“The hand placed above the gates of the Alhambra, upon the Sultan’s seal, and upon the stamps, symbolises the spiritual and temporal power which protects the good and the faithful and punishes their adversaries.”
[Illustration: Stamp, “Korea”, 5 Poon]
This stamp is from Corea, the Land of the Morning Calm. In the corners are the plum blossom, the royal flower of the present dynasty which has existed over 500 years. In the four corners of the central square are letters taken from the original alphabet of all languages and representing the four spirits that stand at the four corners of the earth and support it on their shoulders. The central device is an ancient Chinese symbol which represents the dual principle in nature, the male and the female, the beginning and the end, the union of all opposite forces, of which the highest product is man. This symbol pervades all oriental art and thought.

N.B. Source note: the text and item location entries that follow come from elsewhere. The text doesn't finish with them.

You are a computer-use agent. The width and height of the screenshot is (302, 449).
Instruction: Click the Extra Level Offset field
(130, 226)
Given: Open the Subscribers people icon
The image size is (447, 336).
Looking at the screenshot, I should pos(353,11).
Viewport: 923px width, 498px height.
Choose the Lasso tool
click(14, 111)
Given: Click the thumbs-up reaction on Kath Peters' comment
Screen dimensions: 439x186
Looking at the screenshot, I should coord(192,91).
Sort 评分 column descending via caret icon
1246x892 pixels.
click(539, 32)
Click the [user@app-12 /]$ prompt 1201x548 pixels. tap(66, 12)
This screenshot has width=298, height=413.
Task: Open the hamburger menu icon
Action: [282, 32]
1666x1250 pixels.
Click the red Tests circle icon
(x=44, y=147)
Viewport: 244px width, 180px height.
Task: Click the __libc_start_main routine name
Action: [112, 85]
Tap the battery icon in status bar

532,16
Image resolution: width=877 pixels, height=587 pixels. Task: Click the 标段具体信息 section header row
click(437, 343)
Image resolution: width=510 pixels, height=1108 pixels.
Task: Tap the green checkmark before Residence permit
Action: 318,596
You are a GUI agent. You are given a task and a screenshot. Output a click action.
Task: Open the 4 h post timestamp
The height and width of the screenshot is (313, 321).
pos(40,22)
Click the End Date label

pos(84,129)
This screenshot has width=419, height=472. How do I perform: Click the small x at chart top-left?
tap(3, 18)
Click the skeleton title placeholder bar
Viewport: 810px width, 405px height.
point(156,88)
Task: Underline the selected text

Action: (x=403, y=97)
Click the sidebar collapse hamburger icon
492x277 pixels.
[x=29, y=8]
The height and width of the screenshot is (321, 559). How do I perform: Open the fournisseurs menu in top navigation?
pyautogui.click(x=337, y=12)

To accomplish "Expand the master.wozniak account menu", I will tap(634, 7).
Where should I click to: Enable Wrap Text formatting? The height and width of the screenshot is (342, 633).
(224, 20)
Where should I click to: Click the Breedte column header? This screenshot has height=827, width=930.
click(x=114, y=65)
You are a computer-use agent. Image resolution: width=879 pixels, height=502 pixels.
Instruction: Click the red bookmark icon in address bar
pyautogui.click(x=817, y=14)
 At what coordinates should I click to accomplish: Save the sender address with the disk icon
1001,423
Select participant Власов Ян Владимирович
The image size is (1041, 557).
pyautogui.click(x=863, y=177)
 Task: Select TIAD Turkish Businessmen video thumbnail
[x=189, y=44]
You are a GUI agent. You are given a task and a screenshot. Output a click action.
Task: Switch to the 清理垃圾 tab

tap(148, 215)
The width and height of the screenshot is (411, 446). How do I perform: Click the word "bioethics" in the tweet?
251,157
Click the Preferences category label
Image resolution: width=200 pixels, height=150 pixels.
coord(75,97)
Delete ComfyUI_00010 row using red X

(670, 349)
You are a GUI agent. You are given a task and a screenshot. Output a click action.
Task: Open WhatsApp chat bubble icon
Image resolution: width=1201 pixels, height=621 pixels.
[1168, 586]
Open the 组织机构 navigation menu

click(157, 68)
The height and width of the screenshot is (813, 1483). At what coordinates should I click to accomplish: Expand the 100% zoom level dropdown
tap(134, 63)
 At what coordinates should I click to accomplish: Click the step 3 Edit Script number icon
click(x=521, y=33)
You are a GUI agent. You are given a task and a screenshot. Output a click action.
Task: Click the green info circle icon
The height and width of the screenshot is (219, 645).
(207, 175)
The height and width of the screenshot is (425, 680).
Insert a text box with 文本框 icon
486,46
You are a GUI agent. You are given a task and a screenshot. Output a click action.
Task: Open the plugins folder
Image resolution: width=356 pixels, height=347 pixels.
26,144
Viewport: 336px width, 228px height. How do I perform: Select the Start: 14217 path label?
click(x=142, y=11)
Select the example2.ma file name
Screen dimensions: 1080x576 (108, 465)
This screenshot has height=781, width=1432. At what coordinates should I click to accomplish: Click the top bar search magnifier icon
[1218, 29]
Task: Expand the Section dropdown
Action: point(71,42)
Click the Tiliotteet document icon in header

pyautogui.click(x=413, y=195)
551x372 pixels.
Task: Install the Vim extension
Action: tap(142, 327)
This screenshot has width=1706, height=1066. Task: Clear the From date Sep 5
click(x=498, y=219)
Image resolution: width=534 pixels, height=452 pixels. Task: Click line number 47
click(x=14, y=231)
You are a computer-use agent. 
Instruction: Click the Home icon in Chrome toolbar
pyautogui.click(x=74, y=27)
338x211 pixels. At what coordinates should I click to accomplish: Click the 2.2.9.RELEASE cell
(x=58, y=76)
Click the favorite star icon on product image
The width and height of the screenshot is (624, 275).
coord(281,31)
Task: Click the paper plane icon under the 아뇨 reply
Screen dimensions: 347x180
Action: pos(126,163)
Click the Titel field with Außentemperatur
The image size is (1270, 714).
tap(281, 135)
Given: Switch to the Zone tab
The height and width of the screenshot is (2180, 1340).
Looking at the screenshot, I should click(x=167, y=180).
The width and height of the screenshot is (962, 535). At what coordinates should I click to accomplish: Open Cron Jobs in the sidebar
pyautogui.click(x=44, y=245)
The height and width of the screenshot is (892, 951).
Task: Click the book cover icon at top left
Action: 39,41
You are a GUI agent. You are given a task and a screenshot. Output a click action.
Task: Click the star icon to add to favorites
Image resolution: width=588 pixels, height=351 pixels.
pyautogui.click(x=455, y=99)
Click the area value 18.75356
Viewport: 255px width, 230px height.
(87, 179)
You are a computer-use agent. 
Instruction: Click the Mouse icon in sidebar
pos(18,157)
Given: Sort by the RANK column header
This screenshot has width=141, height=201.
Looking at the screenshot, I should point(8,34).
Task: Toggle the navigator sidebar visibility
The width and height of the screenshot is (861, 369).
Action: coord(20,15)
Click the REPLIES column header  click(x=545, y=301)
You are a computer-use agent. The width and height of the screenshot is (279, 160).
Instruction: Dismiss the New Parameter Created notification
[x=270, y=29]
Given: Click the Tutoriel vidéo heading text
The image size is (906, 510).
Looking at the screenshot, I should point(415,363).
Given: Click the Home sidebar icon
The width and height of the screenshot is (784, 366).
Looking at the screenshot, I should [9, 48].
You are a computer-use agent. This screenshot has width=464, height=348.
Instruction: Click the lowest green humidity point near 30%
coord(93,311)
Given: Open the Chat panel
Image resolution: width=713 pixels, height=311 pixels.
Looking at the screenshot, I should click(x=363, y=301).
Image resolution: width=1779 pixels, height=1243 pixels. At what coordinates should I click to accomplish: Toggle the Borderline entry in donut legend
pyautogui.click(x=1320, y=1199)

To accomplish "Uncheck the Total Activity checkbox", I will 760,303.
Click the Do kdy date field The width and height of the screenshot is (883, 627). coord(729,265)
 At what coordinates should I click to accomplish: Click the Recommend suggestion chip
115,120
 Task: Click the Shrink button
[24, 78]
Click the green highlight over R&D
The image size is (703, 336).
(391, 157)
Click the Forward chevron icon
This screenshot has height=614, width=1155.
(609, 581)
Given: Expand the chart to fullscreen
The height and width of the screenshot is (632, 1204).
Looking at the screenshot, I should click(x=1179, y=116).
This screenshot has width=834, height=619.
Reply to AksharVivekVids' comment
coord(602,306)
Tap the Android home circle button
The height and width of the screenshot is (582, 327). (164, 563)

Those of you who have seen Vedder’s illustrations of the Rubaiyat of Omar Khayyam will remember the ever recurring swirl which “represents the gradual concentration of the elements that combine to form life; the sudden pause through the reverse of the movement that marks the instant of life, and then the gradual, ever-widening dispersion again of these elements into space.” The swirl is only another form of the Chinese symbol.
A postage stamp is a tiny thing but it holds in its pictured space thoughts that embrace the beginning and the end of things, life, death and—we know not what.